» Data for this task:
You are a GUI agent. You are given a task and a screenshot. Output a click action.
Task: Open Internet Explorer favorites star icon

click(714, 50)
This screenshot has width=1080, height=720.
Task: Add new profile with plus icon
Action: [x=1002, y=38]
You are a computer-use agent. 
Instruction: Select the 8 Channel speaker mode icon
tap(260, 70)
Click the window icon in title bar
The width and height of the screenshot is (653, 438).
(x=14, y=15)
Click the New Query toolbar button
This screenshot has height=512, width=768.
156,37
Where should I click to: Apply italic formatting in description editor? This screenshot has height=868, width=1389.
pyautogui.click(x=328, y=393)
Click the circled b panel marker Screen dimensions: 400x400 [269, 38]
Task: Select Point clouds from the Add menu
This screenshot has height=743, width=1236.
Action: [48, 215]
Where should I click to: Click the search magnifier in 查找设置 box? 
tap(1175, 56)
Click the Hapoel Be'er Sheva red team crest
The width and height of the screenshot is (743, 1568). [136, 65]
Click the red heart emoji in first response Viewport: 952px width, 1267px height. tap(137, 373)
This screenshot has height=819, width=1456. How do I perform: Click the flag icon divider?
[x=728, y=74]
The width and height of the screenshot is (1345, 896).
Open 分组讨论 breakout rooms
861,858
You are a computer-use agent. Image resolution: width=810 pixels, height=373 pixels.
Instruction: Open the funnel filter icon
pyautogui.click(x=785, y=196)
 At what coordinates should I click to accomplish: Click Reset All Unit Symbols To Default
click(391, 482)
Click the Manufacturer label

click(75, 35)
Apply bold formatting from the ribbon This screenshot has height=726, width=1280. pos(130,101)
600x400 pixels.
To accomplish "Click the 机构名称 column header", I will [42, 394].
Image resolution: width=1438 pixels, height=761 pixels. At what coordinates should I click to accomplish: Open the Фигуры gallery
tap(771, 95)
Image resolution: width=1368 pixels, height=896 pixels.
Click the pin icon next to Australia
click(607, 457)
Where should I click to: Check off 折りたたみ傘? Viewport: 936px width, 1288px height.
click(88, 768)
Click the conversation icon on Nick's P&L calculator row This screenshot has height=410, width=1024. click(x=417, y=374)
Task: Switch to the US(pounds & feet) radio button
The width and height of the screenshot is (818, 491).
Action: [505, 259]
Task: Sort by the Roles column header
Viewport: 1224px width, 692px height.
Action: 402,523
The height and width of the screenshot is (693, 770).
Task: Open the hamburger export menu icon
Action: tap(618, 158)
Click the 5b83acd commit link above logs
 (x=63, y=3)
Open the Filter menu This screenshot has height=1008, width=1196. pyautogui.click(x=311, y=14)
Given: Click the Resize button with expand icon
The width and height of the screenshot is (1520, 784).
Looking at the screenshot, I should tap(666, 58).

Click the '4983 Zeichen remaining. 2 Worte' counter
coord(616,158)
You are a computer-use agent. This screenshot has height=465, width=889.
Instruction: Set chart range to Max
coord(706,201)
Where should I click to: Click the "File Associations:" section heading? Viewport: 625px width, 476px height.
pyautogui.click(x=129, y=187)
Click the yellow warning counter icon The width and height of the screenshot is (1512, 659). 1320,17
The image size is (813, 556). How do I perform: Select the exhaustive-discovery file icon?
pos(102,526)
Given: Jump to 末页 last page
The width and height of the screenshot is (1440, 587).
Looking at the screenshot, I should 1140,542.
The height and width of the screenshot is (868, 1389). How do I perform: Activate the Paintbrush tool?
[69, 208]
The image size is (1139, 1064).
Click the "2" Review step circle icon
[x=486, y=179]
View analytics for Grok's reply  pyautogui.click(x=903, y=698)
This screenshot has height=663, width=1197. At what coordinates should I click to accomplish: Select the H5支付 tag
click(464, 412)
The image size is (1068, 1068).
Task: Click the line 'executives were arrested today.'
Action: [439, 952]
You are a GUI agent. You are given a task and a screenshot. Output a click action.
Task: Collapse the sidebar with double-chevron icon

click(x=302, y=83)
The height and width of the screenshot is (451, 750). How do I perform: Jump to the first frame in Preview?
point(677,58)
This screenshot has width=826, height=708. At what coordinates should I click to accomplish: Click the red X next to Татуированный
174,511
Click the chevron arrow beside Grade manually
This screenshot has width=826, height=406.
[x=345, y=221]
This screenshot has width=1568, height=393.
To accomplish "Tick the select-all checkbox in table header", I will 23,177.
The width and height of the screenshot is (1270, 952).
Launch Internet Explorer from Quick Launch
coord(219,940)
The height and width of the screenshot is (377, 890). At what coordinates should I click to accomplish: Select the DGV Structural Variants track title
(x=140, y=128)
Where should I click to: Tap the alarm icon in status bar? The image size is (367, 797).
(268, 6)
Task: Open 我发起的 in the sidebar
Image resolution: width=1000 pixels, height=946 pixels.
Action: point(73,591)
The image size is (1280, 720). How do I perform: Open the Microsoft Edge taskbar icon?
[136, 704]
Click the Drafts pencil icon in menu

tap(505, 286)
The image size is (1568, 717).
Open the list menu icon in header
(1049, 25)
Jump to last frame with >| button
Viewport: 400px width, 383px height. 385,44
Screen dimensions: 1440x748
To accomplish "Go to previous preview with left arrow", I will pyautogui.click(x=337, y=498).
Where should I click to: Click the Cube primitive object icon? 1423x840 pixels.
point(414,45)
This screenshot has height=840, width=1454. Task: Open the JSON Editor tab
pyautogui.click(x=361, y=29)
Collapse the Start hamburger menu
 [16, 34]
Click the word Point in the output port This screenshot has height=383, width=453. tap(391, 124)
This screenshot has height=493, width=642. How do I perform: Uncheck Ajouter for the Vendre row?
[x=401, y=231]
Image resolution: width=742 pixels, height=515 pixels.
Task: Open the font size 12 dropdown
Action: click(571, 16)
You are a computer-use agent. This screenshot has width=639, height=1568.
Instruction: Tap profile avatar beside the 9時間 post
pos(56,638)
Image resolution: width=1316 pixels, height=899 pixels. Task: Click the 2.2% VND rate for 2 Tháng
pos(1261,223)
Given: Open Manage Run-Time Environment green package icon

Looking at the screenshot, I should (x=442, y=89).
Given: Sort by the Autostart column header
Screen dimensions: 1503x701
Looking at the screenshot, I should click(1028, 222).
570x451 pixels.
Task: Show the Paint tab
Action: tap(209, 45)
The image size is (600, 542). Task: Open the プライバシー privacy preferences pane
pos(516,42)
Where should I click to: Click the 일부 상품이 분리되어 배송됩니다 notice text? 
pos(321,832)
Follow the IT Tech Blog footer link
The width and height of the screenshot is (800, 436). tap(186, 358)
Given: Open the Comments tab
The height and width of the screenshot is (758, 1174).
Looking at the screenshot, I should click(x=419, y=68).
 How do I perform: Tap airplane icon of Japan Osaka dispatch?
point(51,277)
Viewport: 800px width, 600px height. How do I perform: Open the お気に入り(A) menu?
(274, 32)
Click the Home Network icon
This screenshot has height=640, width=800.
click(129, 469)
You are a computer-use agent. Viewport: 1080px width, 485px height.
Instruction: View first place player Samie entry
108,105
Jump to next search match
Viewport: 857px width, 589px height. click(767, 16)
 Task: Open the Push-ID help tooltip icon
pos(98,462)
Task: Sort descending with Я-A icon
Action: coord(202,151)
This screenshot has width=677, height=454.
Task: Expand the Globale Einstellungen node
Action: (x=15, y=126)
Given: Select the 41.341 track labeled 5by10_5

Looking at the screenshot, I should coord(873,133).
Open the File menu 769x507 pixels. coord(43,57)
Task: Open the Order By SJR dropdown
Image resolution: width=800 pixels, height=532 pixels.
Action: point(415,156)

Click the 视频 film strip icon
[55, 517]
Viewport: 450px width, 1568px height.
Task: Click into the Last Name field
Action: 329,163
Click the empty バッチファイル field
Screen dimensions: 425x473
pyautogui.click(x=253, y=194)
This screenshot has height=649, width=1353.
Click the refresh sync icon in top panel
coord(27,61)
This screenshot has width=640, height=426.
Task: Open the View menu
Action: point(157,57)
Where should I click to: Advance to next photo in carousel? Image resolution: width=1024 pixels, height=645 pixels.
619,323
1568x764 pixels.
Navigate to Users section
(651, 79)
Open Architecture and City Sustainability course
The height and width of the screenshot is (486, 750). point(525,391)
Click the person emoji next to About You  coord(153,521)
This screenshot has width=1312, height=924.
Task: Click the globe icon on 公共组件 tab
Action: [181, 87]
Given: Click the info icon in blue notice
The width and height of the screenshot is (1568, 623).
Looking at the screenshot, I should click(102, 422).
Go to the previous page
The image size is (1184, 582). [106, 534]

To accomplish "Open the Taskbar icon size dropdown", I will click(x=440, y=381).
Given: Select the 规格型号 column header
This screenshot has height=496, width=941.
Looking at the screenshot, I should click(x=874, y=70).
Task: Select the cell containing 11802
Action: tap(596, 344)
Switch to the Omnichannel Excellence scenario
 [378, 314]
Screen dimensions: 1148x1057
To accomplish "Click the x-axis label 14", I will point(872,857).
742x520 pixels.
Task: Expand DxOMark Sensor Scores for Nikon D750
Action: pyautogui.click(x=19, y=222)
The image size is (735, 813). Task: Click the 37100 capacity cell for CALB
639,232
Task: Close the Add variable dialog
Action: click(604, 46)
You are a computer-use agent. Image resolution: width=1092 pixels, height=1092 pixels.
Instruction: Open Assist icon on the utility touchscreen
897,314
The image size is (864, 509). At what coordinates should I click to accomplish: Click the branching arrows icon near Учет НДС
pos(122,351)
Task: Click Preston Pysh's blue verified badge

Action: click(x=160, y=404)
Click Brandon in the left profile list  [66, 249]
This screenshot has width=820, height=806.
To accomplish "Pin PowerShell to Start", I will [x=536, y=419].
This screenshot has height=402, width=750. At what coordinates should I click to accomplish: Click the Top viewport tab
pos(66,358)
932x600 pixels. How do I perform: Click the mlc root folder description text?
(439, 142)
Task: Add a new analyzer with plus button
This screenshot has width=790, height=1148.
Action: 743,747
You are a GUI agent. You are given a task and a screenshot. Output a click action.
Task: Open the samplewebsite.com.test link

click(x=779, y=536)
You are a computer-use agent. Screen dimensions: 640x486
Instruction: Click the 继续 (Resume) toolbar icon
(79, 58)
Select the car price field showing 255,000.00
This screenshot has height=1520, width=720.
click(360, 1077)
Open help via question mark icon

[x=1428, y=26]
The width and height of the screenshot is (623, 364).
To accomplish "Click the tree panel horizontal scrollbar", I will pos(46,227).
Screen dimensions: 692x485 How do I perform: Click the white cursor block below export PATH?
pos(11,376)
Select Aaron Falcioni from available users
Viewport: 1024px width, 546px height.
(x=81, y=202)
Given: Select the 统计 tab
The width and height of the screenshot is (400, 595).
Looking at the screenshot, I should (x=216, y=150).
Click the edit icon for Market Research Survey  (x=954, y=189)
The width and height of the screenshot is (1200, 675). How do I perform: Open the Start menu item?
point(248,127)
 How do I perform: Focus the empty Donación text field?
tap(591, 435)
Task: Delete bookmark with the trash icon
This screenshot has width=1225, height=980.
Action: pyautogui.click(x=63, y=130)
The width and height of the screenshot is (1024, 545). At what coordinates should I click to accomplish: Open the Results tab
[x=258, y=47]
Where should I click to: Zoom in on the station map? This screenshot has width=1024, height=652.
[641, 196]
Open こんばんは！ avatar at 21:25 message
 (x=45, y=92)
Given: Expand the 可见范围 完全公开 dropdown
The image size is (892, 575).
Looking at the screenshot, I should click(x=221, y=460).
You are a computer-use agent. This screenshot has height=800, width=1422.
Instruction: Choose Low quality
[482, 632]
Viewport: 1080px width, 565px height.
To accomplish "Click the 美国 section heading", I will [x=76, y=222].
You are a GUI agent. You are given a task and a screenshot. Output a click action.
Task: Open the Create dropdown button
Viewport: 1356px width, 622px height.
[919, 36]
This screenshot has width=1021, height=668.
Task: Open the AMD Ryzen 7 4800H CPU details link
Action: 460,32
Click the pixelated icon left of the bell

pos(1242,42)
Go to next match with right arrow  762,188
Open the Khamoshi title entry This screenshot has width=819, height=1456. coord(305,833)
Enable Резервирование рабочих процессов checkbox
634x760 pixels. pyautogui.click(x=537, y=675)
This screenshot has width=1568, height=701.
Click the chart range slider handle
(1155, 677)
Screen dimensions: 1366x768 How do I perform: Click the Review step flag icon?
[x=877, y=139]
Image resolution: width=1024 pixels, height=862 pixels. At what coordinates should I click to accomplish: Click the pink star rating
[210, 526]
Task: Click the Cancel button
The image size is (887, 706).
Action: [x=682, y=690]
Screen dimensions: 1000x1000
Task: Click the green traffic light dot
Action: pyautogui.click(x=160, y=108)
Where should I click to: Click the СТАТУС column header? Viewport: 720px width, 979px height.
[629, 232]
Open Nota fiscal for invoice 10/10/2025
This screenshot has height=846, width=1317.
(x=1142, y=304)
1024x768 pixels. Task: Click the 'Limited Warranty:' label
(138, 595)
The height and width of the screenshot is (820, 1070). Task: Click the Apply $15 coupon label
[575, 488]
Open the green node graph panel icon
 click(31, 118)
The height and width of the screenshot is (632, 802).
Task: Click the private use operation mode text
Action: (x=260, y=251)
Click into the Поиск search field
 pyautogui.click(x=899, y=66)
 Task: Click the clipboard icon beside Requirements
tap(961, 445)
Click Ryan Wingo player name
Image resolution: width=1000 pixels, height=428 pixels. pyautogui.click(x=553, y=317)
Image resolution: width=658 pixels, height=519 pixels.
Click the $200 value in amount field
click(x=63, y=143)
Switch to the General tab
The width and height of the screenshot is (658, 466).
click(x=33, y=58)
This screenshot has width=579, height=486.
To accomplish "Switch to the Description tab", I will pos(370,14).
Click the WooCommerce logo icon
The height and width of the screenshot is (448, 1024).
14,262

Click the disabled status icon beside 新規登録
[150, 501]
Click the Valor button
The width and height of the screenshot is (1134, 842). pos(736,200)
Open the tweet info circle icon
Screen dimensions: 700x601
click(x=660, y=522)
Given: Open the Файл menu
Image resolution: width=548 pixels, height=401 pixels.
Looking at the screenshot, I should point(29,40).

» Work instruction: Copy range, inclusive: the line holding "The height and width of the screenshot is (377, 890)." to the line holding "Screen dimensions: 1440x748". Reproduce exactly those lines of the records above and no others.

» Response to this exercise:
The height and width of the screenshot is (377, 890). At what coordinates should I click to accomplish: Select the DGV Structural Variants track title
(x=140, y=128)
Where should I click to: Tap the alarm icon in status bar? The image size is (367, 797).
(268, 6)
Task: Open 我发起的 in the sidebar
Image resolution: width=1000 pixels, height=946 pixels.
Action: point(73,591)
The image size is (1280, 720). How do I perform: Open the Microsoft Edge taskbar icon?
[136, 704]
Click the Drafts pencil icon in menu

tap(505, 286)
The image size is (1568, 717).
Open the list menu icon in header
(1049, 25)
Jump to last frame with >| button
Viewport: 400px width, 383px height. 385,44
Screen dimensions: 1440x748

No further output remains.